Wissensmanagement als Skalierungsfaktor
In kleinen Teams lebt Wissen in den Köpfen. Das funktioniert, bis jemand geht, krank wird oder das Team wächst. Systematisches Wissensmanagement ist kein Nice-to-have – es ist Voraussetzung für Skalierung:
- Playbooks: Dokumentierte Vorgehensweisen für wiederkehrende Aufgaben (Kampagnen-Launch, Quartalsplanung, Reporting)
- Entscheidungs-Logs: Warum wurde eine Strategie gewählt? Welche Alternativen wurden verworfen?
- Lessons Learned: Systematische Auswertung von Projekten – nicht nur was funktioniert hat, sondern auch was nicht
- Onboarding-Dokumentation: Neue Teammitglieder können sich selbstständig einarbeiten, ohne wochenlang Fragen stellen zu müssen
- Zentrale Wissensplattform: Ein Ort, an dem alles auffindbar ist – kein verteiltes Wissen in E-Mails, Slack-Threads und persönlichen Notizbüchern
Marketing Technology Stack: Der technische Unterbau
Die Toollandschaft wächst mit dem Team – aber ungeplant entsteht ein Wildwuchs, der mehr Probleme schafft als löst. Wir bewerten Ihren MarTech-Stack nach:
- Abdeckung: Sind alle notwendigen Funktionen vorhanden?

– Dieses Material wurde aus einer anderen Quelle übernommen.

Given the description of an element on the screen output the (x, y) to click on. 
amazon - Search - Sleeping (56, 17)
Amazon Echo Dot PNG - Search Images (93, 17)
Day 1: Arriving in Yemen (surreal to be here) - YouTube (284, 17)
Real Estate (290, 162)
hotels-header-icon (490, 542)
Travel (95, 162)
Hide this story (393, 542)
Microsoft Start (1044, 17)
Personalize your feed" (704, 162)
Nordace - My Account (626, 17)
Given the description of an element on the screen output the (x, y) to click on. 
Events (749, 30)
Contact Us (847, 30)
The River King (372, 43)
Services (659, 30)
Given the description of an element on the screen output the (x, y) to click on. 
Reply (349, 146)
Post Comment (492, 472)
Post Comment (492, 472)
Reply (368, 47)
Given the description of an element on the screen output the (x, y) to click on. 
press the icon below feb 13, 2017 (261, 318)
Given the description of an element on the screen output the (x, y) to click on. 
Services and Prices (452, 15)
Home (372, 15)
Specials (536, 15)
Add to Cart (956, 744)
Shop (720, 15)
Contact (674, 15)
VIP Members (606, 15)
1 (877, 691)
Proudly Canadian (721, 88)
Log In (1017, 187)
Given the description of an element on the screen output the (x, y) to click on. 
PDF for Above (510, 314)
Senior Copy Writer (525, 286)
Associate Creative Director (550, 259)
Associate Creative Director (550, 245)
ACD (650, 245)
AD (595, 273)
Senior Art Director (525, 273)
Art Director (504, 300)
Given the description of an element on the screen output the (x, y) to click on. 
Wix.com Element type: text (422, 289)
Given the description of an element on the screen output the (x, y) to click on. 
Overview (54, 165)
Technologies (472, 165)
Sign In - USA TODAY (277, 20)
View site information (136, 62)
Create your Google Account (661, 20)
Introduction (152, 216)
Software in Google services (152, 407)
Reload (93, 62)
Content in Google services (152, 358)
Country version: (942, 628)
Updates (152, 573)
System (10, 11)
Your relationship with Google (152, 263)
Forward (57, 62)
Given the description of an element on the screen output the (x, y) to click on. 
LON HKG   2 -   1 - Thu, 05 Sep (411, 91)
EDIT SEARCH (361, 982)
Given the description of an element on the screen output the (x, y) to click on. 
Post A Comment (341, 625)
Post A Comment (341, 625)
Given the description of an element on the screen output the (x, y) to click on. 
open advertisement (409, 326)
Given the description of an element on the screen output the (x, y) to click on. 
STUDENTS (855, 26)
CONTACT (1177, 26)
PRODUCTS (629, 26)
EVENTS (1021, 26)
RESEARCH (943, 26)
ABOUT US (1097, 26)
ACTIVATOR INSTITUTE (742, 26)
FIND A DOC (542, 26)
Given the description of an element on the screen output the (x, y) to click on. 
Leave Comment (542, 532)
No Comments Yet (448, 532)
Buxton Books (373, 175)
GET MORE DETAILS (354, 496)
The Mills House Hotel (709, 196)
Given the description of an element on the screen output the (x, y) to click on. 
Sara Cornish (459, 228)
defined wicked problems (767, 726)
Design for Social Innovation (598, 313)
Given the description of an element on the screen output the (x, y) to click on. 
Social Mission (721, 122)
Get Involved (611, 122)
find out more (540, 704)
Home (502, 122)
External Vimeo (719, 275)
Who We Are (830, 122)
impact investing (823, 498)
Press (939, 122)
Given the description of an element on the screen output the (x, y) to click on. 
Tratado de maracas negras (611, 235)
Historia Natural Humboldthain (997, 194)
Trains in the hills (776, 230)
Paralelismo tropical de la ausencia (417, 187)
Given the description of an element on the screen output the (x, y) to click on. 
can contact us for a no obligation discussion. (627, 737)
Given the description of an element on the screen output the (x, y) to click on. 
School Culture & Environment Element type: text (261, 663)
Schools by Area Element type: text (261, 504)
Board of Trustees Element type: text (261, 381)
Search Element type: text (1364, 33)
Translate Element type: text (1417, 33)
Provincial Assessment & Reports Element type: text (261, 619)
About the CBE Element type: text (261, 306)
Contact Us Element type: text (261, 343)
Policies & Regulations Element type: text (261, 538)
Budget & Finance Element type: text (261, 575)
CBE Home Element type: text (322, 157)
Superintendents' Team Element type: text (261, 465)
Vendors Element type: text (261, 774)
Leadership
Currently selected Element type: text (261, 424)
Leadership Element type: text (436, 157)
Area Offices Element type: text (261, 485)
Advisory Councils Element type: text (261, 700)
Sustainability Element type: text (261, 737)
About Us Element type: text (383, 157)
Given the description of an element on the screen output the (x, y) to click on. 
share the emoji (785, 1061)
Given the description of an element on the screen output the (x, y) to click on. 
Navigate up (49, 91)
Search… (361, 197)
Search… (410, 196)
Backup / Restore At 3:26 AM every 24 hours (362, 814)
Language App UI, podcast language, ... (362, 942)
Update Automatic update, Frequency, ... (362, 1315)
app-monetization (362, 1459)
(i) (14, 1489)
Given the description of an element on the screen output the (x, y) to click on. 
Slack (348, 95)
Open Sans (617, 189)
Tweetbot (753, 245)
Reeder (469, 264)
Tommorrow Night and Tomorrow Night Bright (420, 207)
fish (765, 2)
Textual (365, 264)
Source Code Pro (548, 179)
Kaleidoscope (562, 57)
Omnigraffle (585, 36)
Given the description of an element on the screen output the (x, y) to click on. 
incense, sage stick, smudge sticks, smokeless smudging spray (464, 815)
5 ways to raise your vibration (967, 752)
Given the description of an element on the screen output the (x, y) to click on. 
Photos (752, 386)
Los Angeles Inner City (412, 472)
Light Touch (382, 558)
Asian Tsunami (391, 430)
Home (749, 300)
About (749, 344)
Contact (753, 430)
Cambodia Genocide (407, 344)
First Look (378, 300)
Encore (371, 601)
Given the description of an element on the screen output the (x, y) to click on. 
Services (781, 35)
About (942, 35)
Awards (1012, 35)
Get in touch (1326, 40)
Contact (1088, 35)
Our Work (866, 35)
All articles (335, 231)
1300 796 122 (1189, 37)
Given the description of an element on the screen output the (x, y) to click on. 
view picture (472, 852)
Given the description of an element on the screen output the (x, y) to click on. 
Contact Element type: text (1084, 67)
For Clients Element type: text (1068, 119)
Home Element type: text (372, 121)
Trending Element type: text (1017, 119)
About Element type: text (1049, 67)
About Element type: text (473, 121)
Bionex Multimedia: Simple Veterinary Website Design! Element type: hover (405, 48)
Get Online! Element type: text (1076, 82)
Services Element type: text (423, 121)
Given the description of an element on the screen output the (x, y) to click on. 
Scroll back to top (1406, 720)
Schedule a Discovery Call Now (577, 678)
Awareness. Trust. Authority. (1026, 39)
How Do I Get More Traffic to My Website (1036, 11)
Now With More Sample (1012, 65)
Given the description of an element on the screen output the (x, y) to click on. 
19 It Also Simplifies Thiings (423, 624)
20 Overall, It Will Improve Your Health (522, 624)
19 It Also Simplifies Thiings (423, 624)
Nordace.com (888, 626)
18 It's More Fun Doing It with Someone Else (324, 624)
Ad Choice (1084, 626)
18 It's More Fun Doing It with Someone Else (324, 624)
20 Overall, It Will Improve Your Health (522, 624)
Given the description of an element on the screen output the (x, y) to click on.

- Integration: Sprechen die Tools miteinander? Oder entstehen Datensilos?
- Adoption: Werden die Tools tatsächlich genutzt? Oder gibt es Schattensysteme?
- Skalierbarkeit: Wachsen die Tools mit? Oder stoßen sie bei 10x Volumen an Grenzen?
- Total Cost of Ownership: Nicht nur Lizenzkosten, sondern auch Schulung, Wartung und Integration
Das Ergebnis ist eine priorisierte Roadmap: was bleibt, was wird ersetzt, was wird neu eingeführt – und in welcher Reihenfolge.
Operating Model Design
Die Summe aus Team-Struktur, Prozessen, Tools und Governance ergibt das Marketing Operating Model. Wir dokumentieren es als visuelles Modell, das folgende Fragen beantwortet:
- Welche Rollen gibt es und wie interagieren sie?
- Welche Prozesse steuern die tägliche Arbeit?
- Welche Tools unterstützen welche Prozesse?
- Welche Meetings und Rituale synchronisieren das Team?
- Wie fließen Informationen zwischen Marketing und anderen Abteilungen?
Dieses Operating Model wird zum Referenzpunkt für Entscheidungen über Neueinstellungen, Tool-Investitionen und Prozessänderungen.
Vom Gründer-Marketing zum Marketing-Team
Der kritischste Übergang: vom Gründer, der alles selbst macht, zum funktionierenden Marketing-Team. Wir begleiten diesen Prozess – von der ersten Stelle bis zur eingespielten Struktur. Dabei ist entscheidend, dass der Gründer nicht nur Aufgaben delegiert, sondern auch Entscheidungskompetenz abgibt und gleichzeitig die strategische Vision klar kommuniziert.